In 2020, Patterson adds, the burning question, is: “will a critical swath of voters, despite all we’ve learned about his unfitness for the presidency, return this man to power?” That remains to be seen, but Patterson asserts that three and one-half years after Trump was sworn in as president, one cannot “rationalize” his bad behavior.

“No longer can we rationalize away his disabling instability — not for tax cuts or judges or ideology writ large,” Patterson writes. “By deliberately averting their eyes from the incessant manifestations of his feral inner landscape, the GOP and much of the news media became complicit in his Electoral College victory — and the damage he has inflicted on our democracy and society.”

Patterson goes on to say, “In 2020, America’s electorate has experienced three and a half years of the most aberrant presidency in our history. We have no excuses left…. We have witnessed his manipulation of the Justice Department, attacks on the rule of law, refusal to honor congressional subpoenas, fascination with authoritarian leaders, assertions of unlimited power, and attempts to solicit or compel electoral assistance from foreign governments.”

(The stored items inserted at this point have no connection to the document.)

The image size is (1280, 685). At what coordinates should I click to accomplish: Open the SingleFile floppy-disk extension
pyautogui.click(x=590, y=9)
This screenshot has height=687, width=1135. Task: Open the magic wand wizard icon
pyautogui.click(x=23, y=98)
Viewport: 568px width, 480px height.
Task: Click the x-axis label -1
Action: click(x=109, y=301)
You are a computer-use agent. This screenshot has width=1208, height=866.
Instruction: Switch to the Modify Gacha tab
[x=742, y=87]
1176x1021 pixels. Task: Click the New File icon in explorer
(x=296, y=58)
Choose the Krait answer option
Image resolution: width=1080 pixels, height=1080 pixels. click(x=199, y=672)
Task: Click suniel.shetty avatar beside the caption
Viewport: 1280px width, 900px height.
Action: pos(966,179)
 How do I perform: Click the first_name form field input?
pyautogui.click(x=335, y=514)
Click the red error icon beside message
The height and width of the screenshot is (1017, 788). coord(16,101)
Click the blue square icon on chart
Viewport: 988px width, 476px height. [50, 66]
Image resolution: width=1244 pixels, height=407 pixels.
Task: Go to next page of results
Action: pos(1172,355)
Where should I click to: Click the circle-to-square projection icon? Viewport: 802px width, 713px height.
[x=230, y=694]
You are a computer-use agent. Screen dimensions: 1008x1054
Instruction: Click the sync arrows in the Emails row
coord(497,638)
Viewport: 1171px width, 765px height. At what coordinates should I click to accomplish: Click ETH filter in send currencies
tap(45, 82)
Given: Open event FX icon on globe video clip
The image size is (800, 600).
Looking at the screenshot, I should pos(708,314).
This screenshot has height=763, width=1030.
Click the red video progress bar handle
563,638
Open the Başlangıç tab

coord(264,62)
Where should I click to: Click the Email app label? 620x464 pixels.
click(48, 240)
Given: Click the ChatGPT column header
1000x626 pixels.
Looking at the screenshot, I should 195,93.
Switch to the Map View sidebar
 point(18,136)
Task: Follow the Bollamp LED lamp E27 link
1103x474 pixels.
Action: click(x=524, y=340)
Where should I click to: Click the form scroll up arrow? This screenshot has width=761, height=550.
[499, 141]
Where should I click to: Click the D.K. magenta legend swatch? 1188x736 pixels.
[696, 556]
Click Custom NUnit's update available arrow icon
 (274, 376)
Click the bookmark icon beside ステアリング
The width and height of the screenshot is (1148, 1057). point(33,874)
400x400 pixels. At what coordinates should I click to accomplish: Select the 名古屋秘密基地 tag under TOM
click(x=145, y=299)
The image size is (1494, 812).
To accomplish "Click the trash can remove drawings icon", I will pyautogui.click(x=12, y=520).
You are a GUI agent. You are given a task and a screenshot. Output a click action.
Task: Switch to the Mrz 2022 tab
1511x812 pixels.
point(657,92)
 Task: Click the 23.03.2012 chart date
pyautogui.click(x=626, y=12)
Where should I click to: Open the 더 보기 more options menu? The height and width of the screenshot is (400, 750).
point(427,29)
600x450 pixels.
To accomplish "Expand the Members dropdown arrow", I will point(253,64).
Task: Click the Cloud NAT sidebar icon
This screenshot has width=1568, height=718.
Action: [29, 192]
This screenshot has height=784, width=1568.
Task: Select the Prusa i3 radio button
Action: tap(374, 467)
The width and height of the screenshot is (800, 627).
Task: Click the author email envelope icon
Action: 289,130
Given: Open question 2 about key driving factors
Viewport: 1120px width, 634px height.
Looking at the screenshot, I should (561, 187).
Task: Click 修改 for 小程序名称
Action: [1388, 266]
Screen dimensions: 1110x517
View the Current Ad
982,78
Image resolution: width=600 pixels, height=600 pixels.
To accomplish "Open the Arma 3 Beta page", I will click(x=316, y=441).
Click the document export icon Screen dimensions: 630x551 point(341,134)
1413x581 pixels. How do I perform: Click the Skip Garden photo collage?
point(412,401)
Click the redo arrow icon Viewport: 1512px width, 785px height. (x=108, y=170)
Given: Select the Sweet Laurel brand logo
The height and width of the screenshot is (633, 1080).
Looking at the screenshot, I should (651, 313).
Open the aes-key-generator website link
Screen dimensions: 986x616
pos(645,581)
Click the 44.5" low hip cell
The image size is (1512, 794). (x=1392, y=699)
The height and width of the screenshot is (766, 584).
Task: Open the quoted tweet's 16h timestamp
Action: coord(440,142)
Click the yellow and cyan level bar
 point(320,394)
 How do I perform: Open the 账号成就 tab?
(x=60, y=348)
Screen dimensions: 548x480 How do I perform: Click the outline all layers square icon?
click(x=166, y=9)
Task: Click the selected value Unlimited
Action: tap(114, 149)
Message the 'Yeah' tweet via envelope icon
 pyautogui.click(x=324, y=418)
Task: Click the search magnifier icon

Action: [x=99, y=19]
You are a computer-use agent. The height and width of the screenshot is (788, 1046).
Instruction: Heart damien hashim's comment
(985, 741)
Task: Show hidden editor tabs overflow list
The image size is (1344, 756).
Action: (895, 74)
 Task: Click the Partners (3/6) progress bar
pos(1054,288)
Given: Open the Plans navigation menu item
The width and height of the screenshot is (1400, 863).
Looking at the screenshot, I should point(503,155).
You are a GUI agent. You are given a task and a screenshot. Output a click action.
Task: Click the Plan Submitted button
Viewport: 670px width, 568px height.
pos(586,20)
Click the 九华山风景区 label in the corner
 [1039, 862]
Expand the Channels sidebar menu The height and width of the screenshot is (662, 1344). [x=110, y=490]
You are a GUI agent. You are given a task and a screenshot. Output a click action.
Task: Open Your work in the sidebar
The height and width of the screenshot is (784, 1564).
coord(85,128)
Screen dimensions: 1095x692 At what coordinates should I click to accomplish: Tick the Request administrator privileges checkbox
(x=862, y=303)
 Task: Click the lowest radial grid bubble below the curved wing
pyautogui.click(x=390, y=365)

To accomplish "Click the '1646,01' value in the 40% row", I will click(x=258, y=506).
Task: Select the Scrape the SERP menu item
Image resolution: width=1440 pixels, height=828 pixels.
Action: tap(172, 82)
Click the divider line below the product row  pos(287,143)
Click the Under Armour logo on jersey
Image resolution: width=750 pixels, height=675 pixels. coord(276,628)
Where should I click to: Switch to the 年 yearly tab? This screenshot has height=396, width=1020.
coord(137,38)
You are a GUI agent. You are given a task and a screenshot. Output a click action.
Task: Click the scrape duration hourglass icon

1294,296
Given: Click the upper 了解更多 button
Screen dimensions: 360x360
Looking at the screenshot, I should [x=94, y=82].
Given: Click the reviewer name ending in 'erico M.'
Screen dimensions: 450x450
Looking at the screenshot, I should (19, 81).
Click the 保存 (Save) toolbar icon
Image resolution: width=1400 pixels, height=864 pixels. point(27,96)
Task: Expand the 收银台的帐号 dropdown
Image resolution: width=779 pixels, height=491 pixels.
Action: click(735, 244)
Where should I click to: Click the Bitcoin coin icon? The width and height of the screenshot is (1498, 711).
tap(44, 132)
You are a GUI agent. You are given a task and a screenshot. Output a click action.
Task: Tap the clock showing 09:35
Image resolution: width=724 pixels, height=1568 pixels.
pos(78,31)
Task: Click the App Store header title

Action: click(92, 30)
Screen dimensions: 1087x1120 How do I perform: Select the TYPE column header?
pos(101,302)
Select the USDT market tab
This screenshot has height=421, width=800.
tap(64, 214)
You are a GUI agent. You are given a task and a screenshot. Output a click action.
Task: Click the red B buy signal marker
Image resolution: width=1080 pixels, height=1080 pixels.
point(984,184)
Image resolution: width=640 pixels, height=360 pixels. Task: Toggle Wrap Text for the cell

One of the many examples of Trump’s “psychological illness,” according to Patterson, was evident when he falsely accused MSNBC’s Joe Scarborough of murder. When Scarborough (one of Trump’s most outspoken critics on the right) was serving in the U.S. House of Representatives as a Republican in 2001, a female employee who suffered from a heart condition, Lori Klausutis, fell and hit her head. An autopsy was performed, and there was no evidence whatsoever of any type of foul play. But as Patterson points out, that didn’t stop Trump from promoting the nonsense conspiracy theory that Scarborough killed her.

“In reality,” Patterson notes, “she died of a heart attack when Scarborough was 500 miles away. But Trump’s cruelty caused her anguished widower to implore Twitter to delete his sadistic tweets.”

Patterson concludes his Bulwark article by asserting that Trump’s presidency is not only an indictment of Trump itself, but also, of all the Republicans who allied themselves with him despite his many abuses.

“The problem of Trump transcends party or ideology, and so does our need to be rid of him,” Patterson writes. “For there is no constitutional guarantee against a president too mentally ill to respect its terms — and a party too craven to stop him. Until further notice, we have both.”